As the jail breakers were leaving the facility on Sunday, they shot and killed Warden Odinga Wickham and seriously injured at least six other officers. The breakout immediately brought back memories of a carnival day 2002 when four inmates also shot and killed a warden and crippled another. They then slipped into the coastal community of Buxton and helped to spawn gangs that had terrorized the country. Police recorded more than 150 killings that year. Early reports also indicate that the men are hiding out in the village, about nine miles east of the city.

In the meantime, President David Granger took his entire cabinet to the burned out facility on Tuesday and declared that authorities have no intention of rebuilding a full and complete prison at the same site.

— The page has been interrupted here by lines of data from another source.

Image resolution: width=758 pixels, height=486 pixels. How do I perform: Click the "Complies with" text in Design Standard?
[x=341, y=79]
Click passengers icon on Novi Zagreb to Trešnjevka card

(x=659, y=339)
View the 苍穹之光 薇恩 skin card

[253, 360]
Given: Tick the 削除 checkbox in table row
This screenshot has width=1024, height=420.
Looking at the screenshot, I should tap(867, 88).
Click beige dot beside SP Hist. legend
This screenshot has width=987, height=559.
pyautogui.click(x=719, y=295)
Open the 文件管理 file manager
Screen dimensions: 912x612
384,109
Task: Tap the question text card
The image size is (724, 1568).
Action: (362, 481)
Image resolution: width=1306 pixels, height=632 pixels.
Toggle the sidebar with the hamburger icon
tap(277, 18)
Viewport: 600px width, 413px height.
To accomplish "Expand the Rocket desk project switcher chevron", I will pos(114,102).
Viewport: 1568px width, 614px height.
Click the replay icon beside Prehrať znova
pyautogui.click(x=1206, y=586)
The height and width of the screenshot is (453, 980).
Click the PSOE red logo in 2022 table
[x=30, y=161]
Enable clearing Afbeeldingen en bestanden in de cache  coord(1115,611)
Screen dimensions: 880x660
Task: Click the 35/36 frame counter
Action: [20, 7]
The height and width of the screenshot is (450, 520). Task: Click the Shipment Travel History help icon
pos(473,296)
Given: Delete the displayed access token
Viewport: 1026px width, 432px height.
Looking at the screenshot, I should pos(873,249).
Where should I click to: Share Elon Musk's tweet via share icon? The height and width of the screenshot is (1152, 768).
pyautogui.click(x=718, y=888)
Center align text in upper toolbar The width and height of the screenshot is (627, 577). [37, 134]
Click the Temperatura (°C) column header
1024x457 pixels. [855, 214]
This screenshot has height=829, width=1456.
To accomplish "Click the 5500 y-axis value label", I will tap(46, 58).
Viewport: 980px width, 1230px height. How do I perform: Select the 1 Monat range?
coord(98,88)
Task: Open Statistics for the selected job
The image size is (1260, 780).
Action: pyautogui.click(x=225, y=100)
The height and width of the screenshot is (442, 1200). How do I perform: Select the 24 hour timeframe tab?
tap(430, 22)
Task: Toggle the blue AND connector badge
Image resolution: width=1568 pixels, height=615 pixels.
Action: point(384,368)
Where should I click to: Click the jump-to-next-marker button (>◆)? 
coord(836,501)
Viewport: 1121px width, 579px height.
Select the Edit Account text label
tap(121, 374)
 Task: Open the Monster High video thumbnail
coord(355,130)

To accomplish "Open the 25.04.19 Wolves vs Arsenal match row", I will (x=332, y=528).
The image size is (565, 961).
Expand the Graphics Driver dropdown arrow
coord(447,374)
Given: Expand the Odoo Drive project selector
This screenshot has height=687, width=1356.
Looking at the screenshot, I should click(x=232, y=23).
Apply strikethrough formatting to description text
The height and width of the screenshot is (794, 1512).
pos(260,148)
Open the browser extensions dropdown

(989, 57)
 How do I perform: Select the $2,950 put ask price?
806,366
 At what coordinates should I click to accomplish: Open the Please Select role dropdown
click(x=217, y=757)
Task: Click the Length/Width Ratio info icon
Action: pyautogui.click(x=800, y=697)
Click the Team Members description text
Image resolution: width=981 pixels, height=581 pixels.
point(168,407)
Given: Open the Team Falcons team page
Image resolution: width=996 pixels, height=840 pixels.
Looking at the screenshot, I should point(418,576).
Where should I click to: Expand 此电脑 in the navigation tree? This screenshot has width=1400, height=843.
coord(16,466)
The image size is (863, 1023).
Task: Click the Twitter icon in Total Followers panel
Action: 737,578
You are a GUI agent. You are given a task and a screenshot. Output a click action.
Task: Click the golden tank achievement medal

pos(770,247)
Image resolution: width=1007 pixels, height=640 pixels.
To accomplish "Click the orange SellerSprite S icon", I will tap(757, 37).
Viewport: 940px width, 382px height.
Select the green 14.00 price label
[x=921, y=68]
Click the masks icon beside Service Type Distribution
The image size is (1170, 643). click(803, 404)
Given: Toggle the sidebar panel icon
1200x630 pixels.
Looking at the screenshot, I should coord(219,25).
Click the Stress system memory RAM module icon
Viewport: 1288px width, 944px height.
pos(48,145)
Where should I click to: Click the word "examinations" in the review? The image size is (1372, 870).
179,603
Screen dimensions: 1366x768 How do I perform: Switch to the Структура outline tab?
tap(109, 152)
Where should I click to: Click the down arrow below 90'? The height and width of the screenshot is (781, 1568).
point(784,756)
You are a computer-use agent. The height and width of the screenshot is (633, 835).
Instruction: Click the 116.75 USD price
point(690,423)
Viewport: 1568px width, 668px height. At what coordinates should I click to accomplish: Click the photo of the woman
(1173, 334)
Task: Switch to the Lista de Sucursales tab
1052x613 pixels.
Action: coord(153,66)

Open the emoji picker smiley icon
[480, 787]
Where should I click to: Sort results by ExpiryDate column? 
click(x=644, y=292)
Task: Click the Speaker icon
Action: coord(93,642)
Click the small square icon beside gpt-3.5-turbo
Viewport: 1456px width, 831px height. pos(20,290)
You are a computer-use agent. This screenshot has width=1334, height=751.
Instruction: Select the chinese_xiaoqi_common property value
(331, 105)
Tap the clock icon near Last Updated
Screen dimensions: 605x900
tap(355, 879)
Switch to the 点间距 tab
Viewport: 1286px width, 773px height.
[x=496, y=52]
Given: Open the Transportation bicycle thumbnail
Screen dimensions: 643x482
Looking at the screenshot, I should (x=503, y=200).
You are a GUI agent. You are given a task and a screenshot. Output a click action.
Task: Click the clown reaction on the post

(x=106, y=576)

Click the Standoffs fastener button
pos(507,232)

The announcement was sweet music to the ears of nearby residents and businesses as many had closed after police had sealed off main access streets after previous breakouts or threats of similar action and had long called from the main jailhouse to be moved out of the city.

Authorities have since shuttled about 150 of the worst inmates to the Mazaruni Prisons at a river town in western Guyana and have as well shunted the remainder to a poorly constructed coastal facility, incidentally near Buxton Village.

In recent days, soldiers, police and prison wardens have been forced to fire warning shots at inmates to keep them from escaping from the minimum security facility that is now being reinforced to cater for the bad boys. Magistrates are also reviewing bail for misdemeanor offences and those with a few months to go on sentences are being released to ease overcrowding.

And not done in having its say on the situation, the private sector body urged authorities to move with speed to address inmate concerns.

“We note that the deterioration of the prison system was not paid enough attention to by our political leaders generally over time. The PSC and its affiliates have followed with disappointment the slow pace of addressing and implementing measures to mitigate the results of a slow court system, the mixing of remand and other prisoners with serious crime prisoners and other causal factors that has placed us where we are with regards to prison management.”